Aujourd’hui, un très relatif soulagement peut être exprimé. Car des certitudes un moment contestées s’imposent. La multiplication des agressions contre la MINUSMA a amené les forces partenaires – MINUSMA et Barkhane – à admettre l’urgence à réintroduire dans la sécurisation du territoire national les FAMA qu’il est indispensable de relancer dans l’action après la terrible déconvenue du 21 mai. L’organisation de l’opération Piana représente déjà une réconfortante reconnaissance des réalités qui prévalent sur le terrain. Les propos extrêmement sévères tenus sur RFI par Hervé Ladsous, chef des missions de maintien de la paix de l’ONU, à l’égard des groupes armés qui ne s’impliquent pas suffisamment dans la lutte contre les djihadistes en constituent une autre. L’opération de police montée avec une exemplaire efficacité par les hommes de Barkhane et qui a permis d’arrêter les inspirateurs de l’attaque du camp de la MINUSMA à Kidal en est une troisième.

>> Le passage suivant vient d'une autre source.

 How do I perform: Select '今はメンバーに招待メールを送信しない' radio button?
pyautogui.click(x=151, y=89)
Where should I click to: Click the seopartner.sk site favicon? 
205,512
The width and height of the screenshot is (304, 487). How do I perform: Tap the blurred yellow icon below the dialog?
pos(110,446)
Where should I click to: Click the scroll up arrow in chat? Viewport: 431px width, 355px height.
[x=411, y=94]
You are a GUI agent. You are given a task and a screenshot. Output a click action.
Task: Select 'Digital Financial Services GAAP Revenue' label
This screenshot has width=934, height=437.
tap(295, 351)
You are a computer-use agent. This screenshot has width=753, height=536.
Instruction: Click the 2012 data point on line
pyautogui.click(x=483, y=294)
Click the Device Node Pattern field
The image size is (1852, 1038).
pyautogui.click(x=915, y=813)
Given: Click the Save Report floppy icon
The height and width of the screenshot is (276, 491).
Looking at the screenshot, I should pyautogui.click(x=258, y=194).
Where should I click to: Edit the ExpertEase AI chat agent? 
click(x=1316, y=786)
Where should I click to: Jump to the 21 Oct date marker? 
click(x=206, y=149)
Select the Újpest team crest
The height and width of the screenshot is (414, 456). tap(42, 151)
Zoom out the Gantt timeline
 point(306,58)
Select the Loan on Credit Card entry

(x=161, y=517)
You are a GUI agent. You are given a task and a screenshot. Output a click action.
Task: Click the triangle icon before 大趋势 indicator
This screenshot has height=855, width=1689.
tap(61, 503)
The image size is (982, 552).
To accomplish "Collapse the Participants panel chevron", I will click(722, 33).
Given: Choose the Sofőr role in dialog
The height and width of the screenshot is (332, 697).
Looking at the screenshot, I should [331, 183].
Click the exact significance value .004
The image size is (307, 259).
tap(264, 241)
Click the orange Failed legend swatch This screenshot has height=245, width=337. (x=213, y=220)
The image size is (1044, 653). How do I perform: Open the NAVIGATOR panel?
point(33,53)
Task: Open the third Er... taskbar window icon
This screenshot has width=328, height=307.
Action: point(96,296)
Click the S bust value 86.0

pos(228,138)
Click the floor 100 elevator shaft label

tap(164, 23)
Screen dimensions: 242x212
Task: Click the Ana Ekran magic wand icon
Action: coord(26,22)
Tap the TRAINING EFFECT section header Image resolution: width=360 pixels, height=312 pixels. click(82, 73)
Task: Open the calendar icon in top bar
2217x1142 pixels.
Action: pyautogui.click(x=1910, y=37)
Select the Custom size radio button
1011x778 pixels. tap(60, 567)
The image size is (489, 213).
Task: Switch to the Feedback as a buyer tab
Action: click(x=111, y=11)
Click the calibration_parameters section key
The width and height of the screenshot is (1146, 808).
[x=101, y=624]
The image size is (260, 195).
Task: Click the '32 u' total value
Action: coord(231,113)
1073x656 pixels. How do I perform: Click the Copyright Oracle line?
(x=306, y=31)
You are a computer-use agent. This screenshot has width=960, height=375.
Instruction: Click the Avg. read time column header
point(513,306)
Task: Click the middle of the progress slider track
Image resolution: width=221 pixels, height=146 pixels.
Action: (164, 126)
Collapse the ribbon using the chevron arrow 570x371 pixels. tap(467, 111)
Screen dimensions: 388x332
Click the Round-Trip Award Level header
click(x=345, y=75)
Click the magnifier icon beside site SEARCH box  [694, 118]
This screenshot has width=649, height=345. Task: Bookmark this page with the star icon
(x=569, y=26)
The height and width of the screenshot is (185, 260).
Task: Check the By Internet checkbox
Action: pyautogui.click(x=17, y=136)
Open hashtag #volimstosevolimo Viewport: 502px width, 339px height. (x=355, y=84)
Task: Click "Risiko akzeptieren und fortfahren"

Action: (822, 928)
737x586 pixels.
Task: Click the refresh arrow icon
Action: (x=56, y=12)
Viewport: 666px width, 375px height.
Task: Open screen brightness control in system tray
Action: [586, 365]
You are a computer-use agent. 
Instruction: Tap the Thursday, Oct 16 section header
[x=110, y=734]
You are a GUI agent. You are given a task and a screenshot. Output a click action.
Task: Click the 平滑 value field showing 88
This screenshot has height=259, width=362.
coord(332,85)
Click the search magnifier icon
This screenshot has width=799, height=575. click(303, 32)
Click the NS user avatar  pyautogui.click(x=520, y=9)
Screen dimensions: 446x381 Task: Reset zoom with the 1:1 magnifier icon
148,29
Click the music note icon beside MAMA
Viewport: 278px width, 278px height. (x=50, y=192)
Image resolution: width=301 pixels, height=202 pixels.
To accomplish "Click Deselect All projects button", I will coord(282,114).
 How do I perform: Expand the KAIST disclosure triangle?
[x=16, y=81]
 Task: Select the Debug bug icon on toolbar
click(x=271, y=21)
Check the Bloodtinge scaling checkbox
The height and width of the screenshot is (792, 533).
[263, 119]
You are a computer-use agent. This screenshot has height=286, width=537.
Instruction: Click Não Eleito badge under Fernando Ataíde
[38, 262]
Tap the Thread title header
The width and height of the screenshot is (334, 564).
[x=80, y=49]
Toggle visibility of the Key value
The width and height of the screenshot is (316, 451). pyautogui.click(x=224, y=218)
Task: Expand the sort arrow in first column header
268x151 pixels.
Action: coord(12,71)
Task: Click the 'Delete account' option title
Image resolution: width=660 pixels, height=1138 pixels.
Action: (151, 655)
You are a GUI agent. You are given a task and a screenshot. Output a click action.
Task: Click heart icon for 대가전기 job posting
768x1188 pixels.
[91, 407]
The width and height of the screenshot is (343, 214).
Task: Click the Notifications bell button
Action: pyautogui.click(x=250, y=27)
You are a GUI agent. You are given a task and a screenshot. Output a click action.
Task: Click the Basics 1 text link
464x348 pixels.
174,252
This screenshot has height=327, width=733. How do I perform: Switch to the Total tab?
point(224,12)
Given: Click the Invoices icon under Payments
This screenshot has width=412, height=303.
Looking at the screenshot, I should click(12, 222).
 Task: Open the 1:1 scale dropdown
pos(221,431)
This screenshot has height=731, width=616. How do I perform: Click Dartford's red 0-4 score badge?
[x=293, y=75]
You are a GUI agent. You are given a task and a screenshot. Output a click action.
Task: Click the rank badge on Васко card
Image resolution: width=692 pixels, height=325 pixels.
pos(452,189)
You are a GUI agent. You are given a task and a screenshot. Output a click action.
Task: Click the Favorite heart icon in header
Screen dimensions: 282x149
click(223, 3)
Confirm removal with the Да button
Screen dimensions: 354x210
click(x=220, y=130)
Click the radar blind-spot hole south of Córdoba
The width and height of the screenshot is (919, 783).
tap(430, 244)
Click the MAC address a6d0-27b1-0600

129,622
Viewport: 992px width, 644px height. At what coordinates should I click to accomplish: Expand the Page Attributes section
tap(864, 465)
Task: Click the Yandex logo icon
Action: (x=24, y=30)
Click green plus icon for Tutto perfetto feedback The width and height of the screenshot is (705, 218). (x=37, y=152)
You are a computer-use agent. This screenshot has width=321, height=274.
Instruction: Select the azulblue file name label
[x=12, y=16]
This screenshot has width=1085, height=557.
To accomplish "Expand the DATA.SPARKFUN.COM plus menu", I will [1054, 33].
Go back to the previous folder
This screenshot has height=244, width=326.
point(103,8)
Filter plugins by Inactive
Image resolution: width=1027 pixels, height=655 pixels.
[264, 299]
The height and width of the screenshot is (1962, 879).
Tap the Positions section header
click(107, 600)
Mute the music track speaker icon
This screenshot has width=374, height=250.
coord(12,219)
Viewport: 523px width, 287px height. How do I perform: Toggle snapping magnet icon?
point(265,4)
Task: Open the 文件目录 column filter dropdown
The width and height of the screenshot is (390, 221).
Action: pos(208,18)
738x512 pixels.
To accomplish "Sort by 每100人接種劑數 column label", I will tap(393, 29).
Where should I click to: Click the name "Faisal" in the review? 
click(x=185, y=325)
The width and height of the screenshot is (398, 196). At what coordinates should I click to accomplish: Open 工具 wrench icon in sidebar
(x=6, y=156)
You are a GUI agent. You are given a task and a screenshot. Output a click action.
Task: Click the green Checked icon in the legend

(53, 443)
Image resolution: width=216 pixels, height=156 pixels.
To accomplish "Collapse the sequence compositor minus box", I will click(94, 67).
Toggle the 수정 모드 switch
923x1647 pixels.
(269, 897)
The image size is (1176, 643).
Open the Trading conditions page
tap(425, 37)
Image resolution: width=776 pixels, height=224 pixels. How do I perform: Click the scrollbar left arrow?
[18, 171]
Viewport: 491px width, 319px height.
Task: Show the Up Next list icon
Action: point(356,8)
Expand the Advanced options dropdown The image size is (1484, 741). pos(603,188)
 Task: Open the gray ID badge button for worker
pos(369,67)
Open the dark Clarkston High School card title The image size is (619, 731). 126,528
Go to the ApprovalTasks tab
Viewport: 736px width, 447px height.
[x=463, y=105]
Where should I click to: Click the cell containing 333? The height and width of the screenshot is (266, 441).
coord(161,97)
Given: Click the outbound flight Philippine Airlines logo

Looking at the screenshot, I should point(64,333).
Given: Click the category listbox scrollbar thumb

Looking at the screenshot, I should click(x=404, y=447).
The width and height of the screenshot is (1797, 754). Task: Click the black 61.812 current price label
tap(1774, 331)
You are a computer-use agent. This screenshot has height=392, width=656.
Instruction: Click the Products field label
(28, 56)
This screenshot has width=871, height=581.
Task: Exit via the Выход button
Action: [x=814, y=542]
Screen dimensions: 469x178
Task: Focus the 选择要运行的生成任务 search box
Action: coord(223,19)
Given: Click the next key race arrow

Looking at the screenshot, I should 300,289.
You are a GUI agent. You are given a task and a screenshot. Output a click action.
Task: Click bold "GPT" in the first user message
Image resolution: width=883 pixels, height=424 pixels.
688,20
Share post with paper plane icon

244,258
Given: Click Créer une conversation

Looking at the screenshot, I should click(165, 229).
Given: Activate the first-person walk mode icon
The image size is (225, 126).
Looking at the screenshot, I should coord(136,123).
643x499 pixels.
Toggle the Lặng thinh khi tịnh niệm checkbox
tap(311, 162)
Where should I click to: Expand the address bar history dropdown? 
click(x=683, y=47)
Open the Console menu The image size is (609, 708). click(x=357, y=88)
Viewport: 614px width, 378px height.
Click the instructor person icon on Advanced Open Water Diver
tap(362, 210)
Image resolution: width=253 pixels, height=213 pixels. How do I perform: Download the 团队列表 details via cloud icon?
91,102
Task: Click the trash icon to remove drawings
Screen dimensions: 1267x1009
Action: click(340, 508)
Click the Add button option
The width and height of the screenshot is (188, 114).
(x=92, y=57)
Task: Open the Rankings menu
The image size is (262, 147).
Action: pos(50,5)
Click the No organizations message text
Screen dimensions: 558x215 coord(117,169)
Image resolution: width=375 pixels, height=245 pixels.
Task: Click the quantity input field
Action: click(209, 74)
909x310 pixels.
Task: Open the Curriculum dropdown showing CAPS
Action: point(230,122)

Ces événements viennent conforter des positions constamment soutenues dans ces colonnes et exprimées par une écrasante majorité de nos compatriotes. Primo, le rétablissement d’un seuil minimum de sécurité au Nord est inatteignable sans le retour de l’Armée malienne au moins sur ses positions d’avant les événements de Kidal. Secundo, le comportement ambigu des groupes armés MNLA et HCUA a largement favorisé l’infiltration des djihadistes dans la capitale de la 8ème Région, a abandonné à ceux-ci la possibilité de s’y constituer un commode poste d’observation et a laissé le champ libre au retour des terroristes. Ces analyses qui paraissent aujourd’hui partagées par nos partenaires rendent plus audible la voix malienne passablement abîmée par le revers du 21 mai. Et permettront sans doute à notre pays de mieux valoriser l’offre de paix défendue à Alger.